人間の視力には限界があるので、小さなものを見るときは拡大鏡を用います。我々が手術を行なう場合も、肉眼で見難いときには、拡大鏡や手術用双眼顕微鏡を用いています。これを鏡視下手術、顕微外科、英語ではマイクロサージャリーと言います。手術用双眼顕微鏡を用いると立体的に見えるので、顕微鏡を覗きながら組織を剥離したり、微小血管や神経を縫い合わせることが出来ます。通常、10倍から20倍の拡大下に手術を行ないますが、そのためには手術器具や縫合材料も、それに適したデリケートなものでなければなりません。例えば、直径が1.0mmの血管や神経を縫い合わせようとすると、50~100ミクロン(ミクロン=1000分の1ミリ)の針が付いた10~20ミクロンくらいの太さの糸を用います。ちなみに人間の髪の毛が約50~100ミクロンくらいですから、その1/5くらいです。いかに細いものかがお分かりいただけると思います。肉眼ではほとんど見えませんし、鼻息で飛んで行ってしまいます。

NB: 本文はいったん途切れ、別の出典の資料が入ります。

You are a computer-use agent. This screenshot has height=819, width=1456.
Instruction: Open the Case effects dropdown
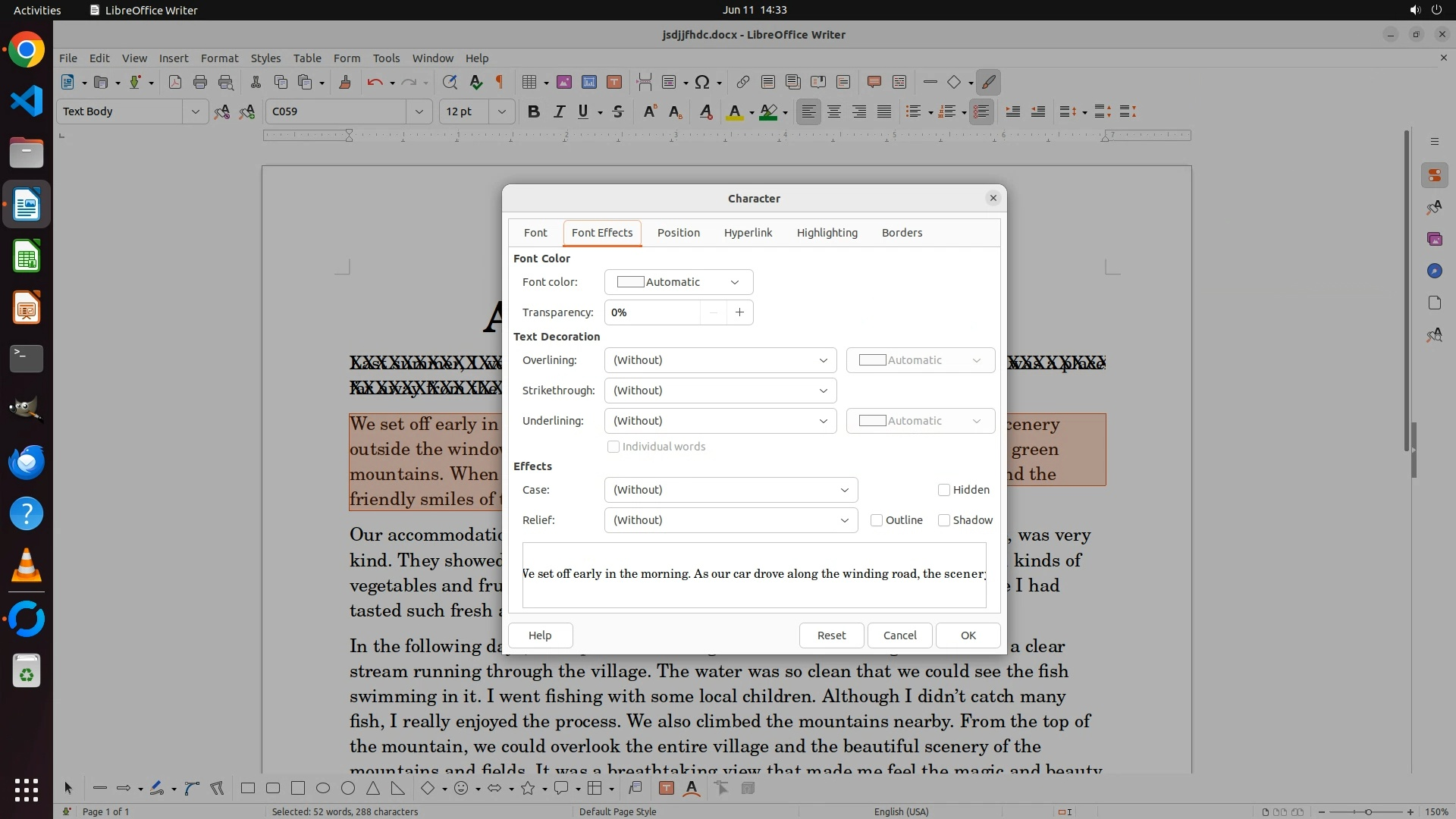pyautogui.click(x=730, y=490)
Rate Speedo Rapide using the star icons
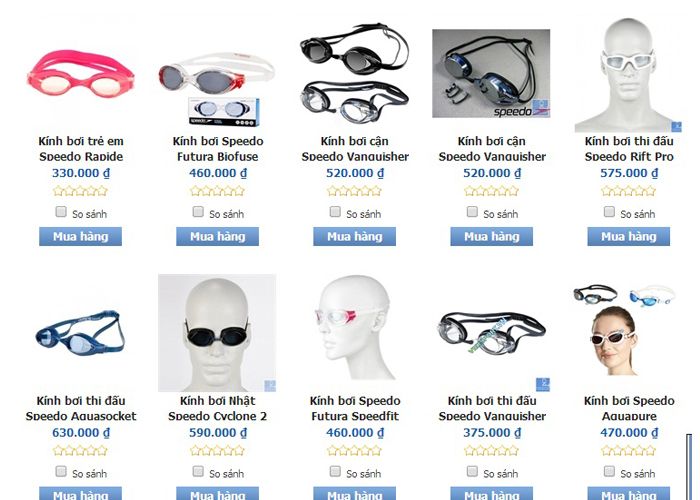700x500 pixels. [x=80, y=191]
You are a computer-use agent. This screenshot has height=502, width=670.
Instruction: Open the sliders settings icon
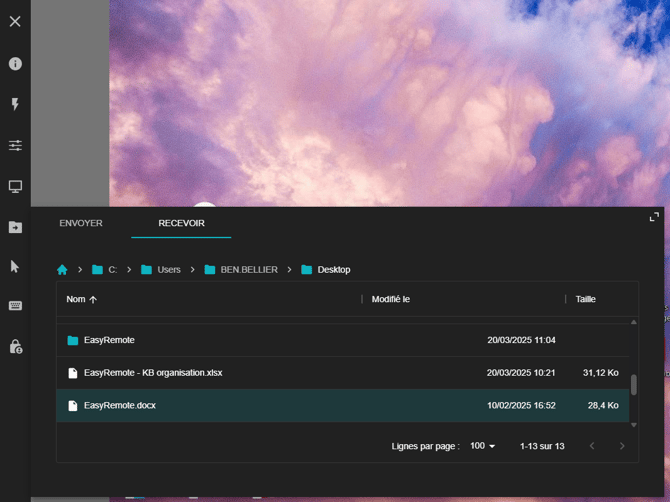tap(15, 145)
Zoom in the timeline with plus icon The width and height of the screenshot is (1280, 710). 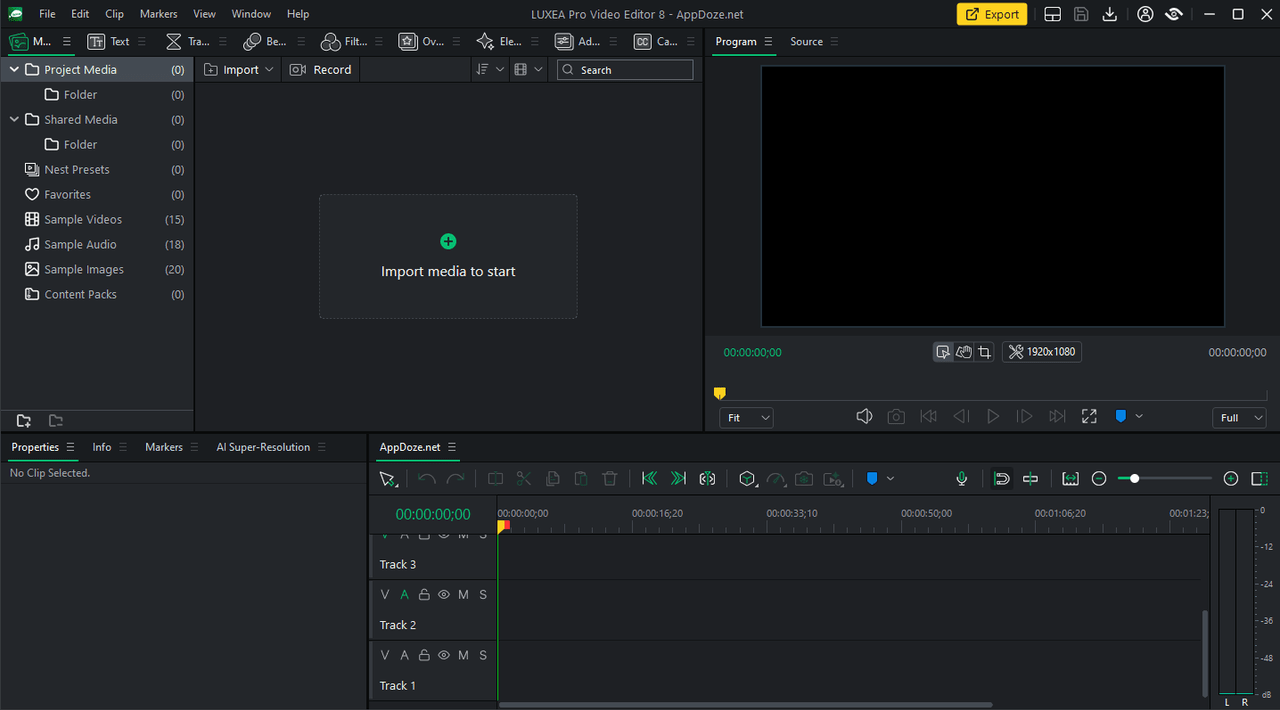coord(1231,479)
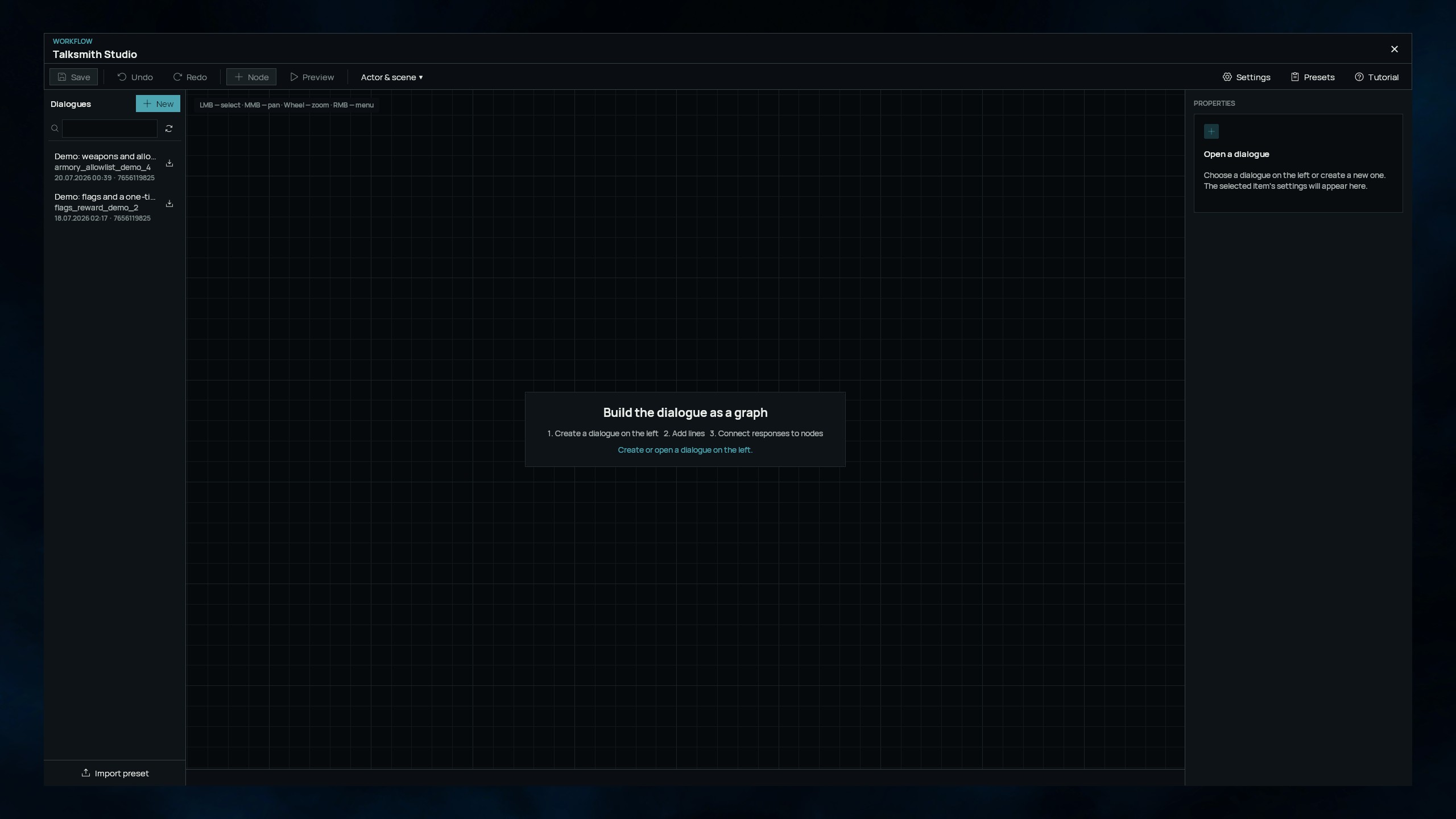Click the Save toolbar button
This screenshot has height=819, width=1456.
pyautogui.click(x=73, y=77)
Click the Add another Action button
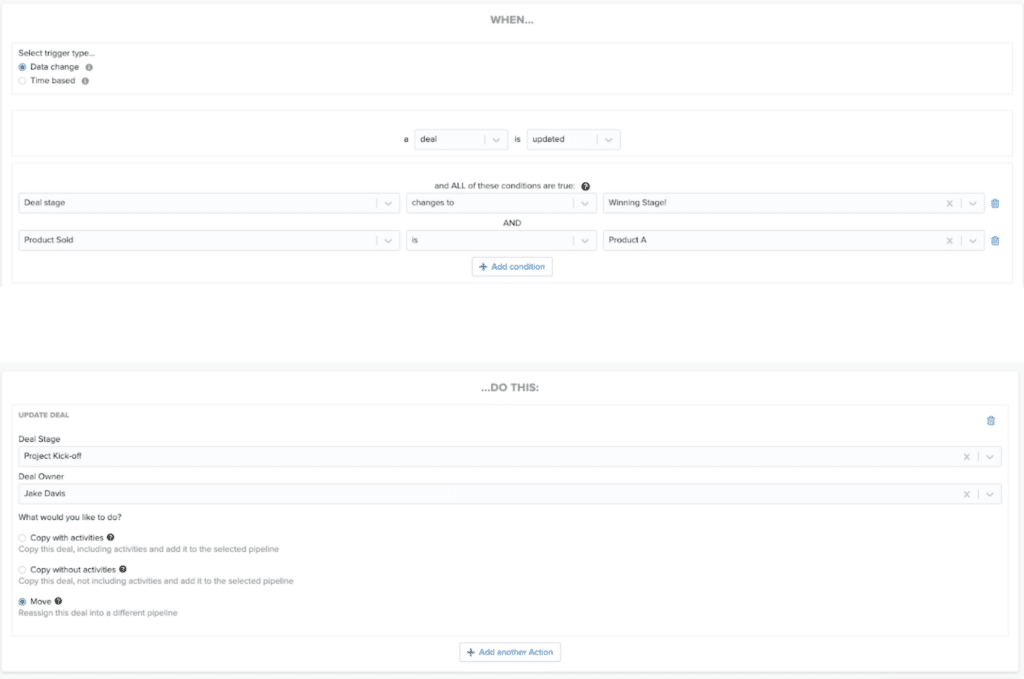 [511, 651]
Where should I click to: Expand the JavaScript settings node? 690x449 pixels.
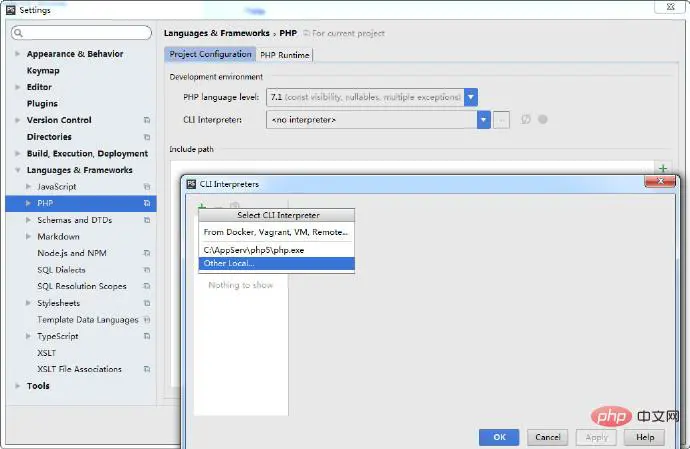click(x=28, y=187)
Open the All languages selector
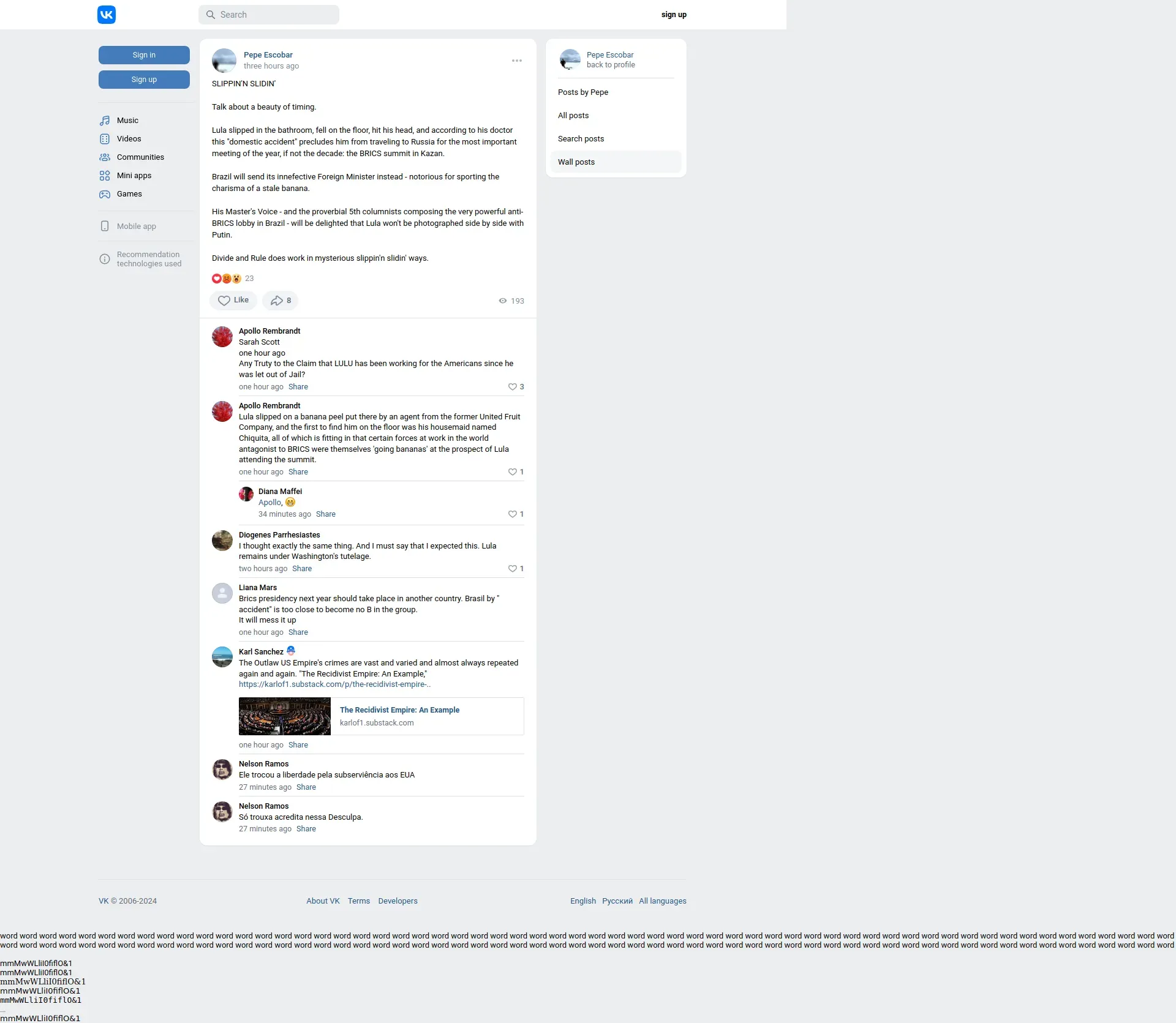Viewport: 1176px width, 1023px height. click(x=662, y=901)
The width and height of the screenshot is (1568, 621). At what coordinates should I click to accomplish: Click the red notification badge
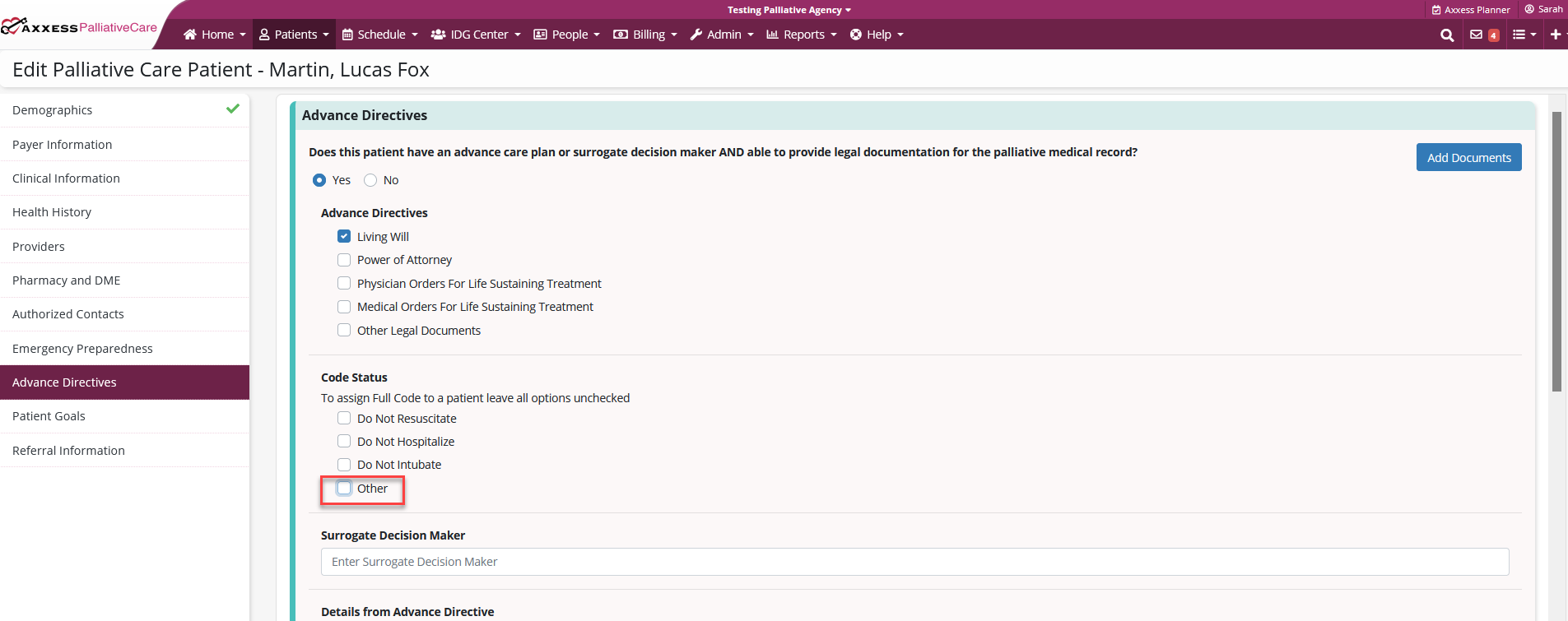(x=1493, y=35)
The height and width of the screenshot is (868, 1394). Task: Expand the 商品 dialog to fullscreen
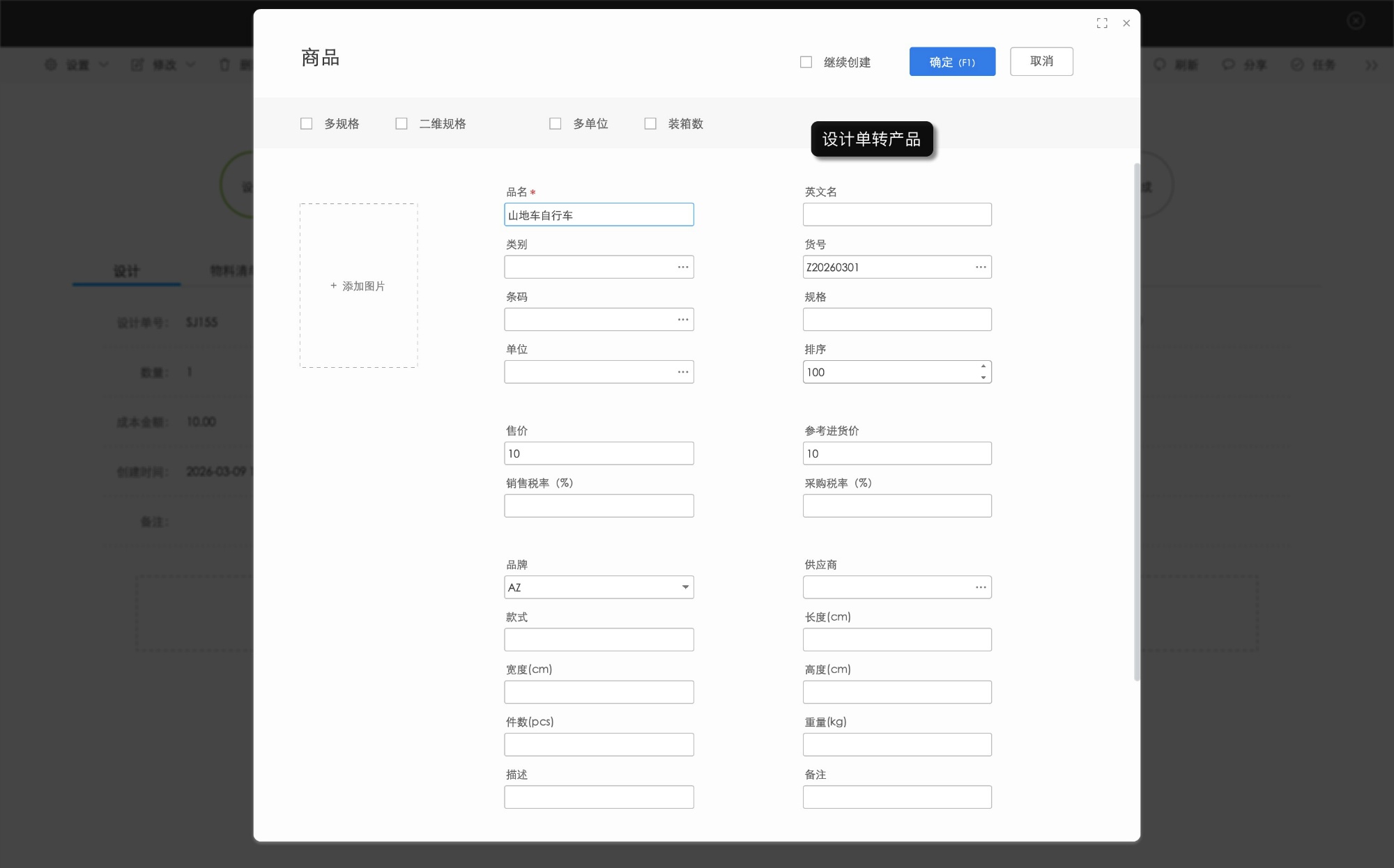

手術用顕微鏡を用いる手術は1921年にストックホルムの耳鼻科咽喉科の医師によって用いられたのが最初です。その後、眼科や脳神経外科で用いられるようになり、1960年にアメリカの血管外科医Jacobsonが直径1.0mmの血管を顕微鏡下で縫い合わせて以来、四肢の血管や神経の修復に応用されるようになりました。このような手術をマイクロサージャリーと言います。現在では、脳神経科、心臓血管外科、眼科、耳鼻咽喉科、胸部外科、消化器外科、整形外科、美容整形外科など多くの科で汎用されています。
当院でも、眼や神経、エキゾチックアニマルの手術をはじめ、多くの分野に取り入れています。